■ List of tasks ■
[A] In the Oktobar 75 text below, what did art critic and curator Jasna Tijardović metaphorically call the new, democratic practice of art?
[B] Sum up the Oktobar 75 text below in two sentences.

■ Document extract ■
The ballast of the past is such that we, who have different social circumstances today, and therefore greater possibilities for ANOTHER ART, are incapable of understanding correctly society’s need for art. Even though we have perceived that the classical antagonism of class provenance concerning the division into two “types” of labour should be overcome, even though art has the status of an equal-footing phenomenon in society, that same art, endangered and confined for centuries, is showing its old class face again.

Only when we really come to understand that art is a SOCIALLY RESPONSIBLE ACT, the same as any other social act, shall we be able to say that art has finally been released from its decorative authority.

Bojana Pejić, associate curator of SKC

A continual wish for a total autonomy of art is nothing else but its effort to attain a self-conscious and efficient functioning within the framework of its own language.

It is only when functioning as a critique and self-analysis of its own language that art is capable of raising the issue of the analysis and critique of social practice and demanding its change.

Art that celebrates victory stops fighting.

Raša Todosijević, artist

Art must be negative, critical, both towards the external world and in relation to its own language, its own (artistic) practice. It is pointless and hypocritical to be engaged, to speak and act in the name of some humanity, of mankind, political and economic freedoms, and to remain passive on the other hand in relation to the system of “universal” artistic values, the system that is the basic prerequisite of the existence of artistic bureaucracy, and therefore of the outrageous robbery perpetrated by star artists.

Zoran Popović, artist

The alternative October events at SKC, as we may conclude from the reading of excerpts from the statements of the participants of Oktobar 75, have functioned not only as a response of one exhibition to another one (i.e. the larger October Salon exhibition), or as an act of confrontation between the “official” and “alternative” cultural spheres, but also as an effort at building a different perspective on art and artistic activity, which is based on the processes of democratization of the production and reception of art. Art critic and curator Jasna Tijardović, who advocated different informal and anti-disciplinary behavior in the gallery space,4 metaphorically named this new, democratic practice of art the utopia of hectographs,5 which for her became a brand mark of the art of SKC, and of many other critical approaches within Conceptual art. The utopia of hectographs would thereby encompass all of those artistic forms that emerged from the student protests and the corpus of “poor art,” which refused to be a social luxury or a precious object, striving instead to become a reflection of one’s (political) position or the attitude.

■ Data provided ■
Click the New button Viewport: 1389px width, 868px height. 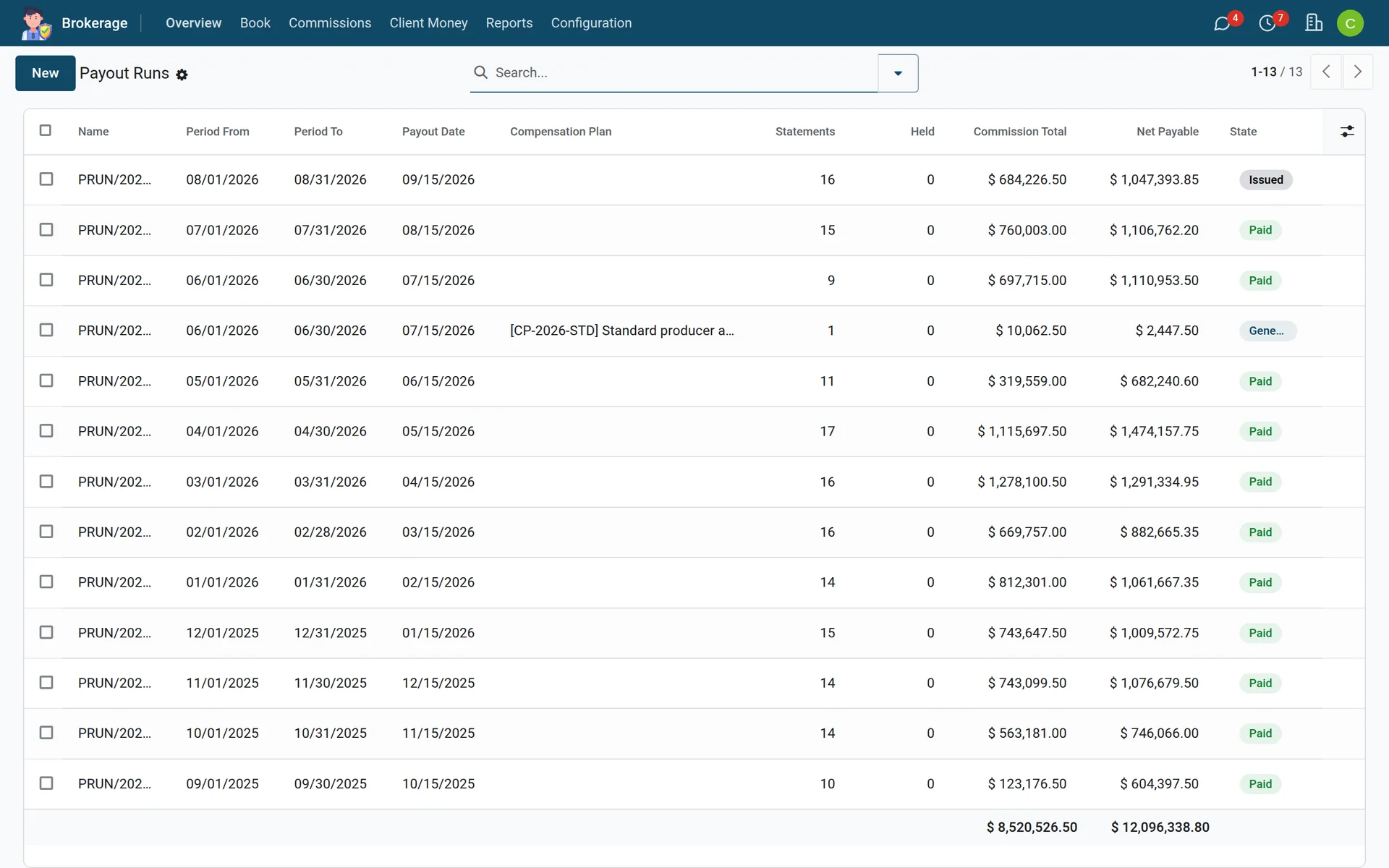(x=46, y=73)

■ Task solutions ■
[A] She called it the utopia of hectographs.

[B] Statements from Oktobar 75 participants argue that art must be a socially responsible, critical act, one that questions both society and its own language and system of artistic values. The alternative October events at SKC were a response to the October Salon and a confrontation with official culture, but they were also an effort to democratize the production and reception of art, which Jasna Tijardović named the utopia of hectographs.